Les habitants de Safiya n’attendent plus que le gouvernement s’occupe d’eux comme il l’avait promis avant les élections. « Nous n’avons rencontré aucun responsable depuis les élections. C’est pourquoi nous nous débrouillons tous seuls pour survivre. Nous pouvons continuer à vivre comme ça, mais ce que nous demandons avec insistance aux responsables, c’est de ne pas nous obliger à quitter l’île », affirme Mohamad Abdallah. Il y a quelques semaines, les craintes des habitants ont été accentuées par un événement inattendu. Des antiquités pharaoniques enfouies dans le sol ont été découvertes et la police est venue détruire les baraquements pour obliger les habitants à quitter l’île. Résultat : ces derniers vivent désormais dans le désarroi complet.

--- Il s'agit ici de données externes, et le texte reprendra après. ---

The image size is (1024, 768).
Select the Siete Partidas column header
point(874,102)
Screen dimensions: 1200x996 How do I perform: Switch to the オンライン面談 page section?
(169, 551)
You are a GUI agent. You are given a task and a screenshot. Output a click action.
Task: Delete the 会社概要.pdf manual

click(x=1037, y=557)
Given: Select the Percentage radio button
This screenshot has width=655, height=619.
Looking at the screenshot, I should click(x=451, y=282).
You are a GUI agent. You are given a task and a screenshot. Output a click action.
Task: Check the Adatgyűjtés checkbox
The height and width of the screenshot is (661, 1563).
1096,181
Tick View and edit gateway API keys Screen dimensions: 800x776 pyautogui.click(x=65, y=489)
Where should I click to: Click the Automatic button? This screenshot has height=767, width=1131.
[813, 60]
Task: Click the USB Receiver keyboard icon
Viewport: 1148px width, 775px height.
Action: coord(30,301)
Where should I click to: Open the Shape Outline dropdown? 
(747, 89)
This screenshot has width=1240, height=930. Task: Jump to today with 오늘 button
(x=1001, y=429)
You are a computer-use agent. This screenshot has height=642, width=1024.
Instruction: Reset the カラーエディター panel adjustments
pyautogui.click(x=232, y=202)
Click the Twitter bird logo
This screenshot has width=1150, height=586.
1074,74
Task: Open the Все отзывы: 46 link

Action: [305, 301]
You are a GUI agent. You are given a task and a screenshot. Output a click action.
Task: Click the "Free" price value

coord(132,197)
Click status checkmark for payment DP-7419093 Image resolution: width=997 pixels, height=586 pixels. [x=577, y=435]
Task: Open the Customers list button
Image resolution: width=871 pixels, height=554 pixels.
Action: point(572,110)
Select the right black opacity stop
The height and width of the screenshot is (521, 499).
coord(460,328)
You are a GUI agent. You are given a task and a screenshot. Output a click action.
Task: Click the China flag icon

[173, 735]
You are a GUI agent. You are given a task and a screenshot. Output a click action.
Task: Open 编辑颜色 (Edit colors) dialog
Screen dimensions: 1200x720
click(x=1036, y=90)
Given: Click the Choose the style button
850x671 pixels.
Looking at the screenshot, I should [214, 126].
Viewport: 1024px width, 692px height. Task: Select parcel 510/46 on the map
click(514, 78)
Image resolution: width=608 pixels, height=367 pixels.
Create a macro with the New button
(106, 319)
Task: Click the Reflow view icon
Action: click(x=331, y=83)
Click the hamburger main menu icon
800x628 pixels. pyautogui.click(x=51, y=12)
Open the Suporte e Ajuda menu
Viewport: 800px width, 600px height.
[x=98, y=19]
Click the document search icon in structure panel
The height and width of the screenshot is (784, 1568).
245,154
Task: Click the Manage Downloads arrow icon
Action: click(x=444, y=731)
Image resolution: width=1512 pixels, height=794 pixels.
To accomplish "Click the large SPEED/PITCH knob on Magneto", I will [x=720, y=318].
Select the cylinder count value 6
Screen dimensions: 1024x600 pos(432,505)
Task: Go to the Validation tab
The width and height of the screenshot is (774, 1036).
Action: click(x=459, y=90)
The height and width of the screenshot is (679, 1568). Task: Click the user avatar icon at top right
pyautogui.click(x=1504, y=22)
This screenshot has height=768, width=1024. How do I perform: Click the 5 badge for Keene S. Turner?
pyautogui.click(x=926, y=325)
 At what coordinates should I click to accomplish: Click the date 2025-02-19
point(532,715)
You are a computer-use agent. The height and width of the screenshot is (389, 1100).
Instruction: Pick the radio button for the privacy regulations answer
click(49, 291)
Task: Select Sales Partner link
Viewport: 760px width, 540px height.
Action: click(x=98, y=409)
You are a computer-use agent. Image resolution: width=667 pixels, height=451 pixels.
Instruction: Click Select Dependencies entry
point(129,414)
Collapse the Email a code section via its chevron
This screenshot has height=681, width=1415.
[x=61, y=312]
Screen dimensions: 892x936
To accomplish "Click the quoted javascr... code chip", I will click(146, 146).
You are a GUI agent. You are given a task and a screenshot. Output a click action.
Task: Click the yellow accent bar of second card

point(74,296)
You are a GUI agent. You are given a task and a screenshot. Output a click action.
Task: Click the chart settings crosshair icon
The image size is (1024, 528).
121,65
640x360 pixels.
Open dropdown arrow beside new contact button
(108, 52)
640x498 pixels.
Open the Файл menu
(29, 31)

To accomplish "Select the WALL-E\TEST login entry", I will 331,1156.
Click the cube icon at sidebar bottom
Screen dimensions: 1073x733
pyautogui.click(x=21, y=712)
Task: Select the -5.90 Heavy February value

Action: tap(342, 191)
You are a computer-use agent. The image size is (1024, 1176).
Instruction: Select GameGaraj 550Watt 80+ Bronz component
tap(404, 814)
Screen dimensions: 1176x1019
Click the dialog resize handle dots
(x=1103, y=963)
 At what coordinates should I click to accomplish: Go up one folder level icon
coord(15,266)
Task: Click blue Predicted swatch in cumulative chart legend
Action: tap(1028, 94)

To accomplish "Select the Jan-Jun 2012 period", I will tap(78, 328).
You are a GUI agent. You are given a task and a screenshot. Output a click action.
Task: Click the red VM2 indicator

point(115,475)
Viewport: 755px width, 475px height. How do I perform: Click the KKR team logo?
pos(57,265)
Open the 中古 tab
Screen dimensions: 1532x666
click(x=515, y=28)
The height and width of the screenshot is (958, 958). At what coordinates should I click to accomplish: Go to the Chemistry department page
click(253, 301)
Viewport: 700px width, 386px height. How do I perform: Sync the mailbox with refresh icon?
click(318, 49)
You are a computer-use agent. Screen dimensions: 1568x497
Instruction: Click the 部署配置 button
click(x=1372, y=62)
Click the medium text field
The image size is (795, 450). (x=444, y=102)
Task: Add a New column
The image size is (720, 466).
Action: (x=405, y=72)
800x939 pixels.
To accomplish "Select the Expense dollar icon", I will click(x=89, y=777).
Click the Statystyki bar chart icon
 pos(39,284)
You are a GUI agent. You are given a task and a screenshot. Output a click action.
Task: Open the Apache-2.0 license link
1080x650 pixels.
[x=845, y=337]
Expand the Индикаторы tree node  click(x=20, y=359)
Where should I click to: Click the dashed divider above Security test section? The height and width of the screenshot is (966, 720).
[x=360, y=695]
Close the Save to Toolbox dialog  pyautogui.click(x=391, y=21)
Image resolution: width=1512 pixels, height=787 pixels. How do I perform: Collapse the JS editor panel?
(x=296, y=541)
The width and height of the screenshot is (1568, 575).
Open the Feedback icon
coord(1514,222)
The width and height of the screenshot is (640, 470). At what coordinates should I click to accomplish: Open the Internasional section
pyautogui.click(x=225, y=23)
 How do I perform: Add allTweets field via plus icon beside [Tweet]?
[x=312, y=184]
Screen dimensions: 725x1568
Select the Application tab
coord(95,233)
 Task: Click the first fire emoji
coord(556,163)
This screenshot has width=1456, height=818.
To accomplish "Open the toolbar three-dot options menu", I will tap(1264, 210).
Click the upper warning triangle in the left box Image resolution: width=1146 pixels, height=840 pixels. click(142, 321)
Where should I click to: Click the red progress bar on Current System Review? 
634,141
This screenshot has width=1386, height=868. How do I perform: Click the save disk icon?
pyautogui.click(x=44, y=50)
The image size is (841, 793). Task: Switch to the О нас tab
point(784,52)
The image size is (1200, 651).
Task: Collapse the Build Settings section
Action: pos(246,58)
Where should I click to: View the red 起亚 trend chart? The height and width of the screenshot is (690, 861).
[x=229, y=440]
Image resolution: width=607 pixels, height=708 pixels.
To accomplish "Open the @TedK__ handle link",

Les responsables du gouvernorat de Port-Saïd s’expliquent sur cet incident : « Il n’était en aucun cas envisageable de laisser ces bidonvilles dans une zone contenant des antiquités », déclare Hoda Aboul-Maati, responsable au gouvernorat de Port-Saïd. Elle affirme que le gouvernorat a fourni aux habitants des locaux un peu plus loin, contre la somme de 15 000 L.E. payée à crédit. « Dans ces lieux, nous leur avons fourni tous les services ainsi que 4 écoles équipées », explique-t-elle. Cependant, les habitants ne sont pas en mesure de payer. Le gouvernorat leur réclame des garanties, ce qui complique l’affaire. « Ils nous ont demandé la somme d’argent comptant ou bien pour avoir une habitation à crédit, il faut que nous ayons des biens (terre ou maison) ou un revenu stable comme garantie. Ce que nous ne possédons pas », révèle Ahmad Al-Sayed, pêcheur. D’un autre côté, le gouvernorat de Port-Saïd ne possède pour le moment aucun plan de réaménagement de cette région car elle ne lui a été rattachée que récemment.

L’autre problème qui inquiète les habitants des îles du lac Manzala est la disparition progressive de leur unique source de subsistance, à savoir la richesse piscicole. Les hommes sont tous des pêcheurs, même les diplômés. « Si certains adoptent la pêche par héritage, la plupart, chômeurs, y ont eu recours après avoir passé des années à la recherche vaine d’un emploi. Nous sommes privés de toute assurance médicale et sociale. Le pire est que le revenu d’un pêcheur ne dépasse jamais une dizaine de livres par jour et cela en pleine saison », souligne Mabrouk Abdallah, pêcheur qui a obtenu son diplôme de commerce en 1992. Selon un rapport publié par le Centre de la terre en décembre 2005, la pollution a causé la mort d’une dizaine d’espèces de poissons du lac Manzala et la contamination d’autres, sans compter la baisse des prix. Cette pollution a été provoquée par le déversement chaque année de 652 millions de mètres cubes d’eaux usées dans le lac Manzala en provenance de 5 gouvernorats (Port-Saïd, Ismaïliya, Charqiya, Daqahliya et Damiette) ainsi que des déchets industriels provenant d’une quarantaine d’usines installées dans la région. Les habitants de Manzala se sont réjouis le jour où ils ont su que le problème de la pollution du lac serait discuté à l’Assemblée du peuple, mais la lueur d’espoir s’est rapidement éteinte. « J’avais présenté au cours de la dernière législature une interrogation sur la pollution qui menace le lac, et les mauvaises conditions de vie dont souffrent ses habitants. Elle n’a pas été prise en considération par le gouvernement », déclare Akram Al-Chaër, député de tendance islamiste. Il promet de ne pas laisser le problème sans solution.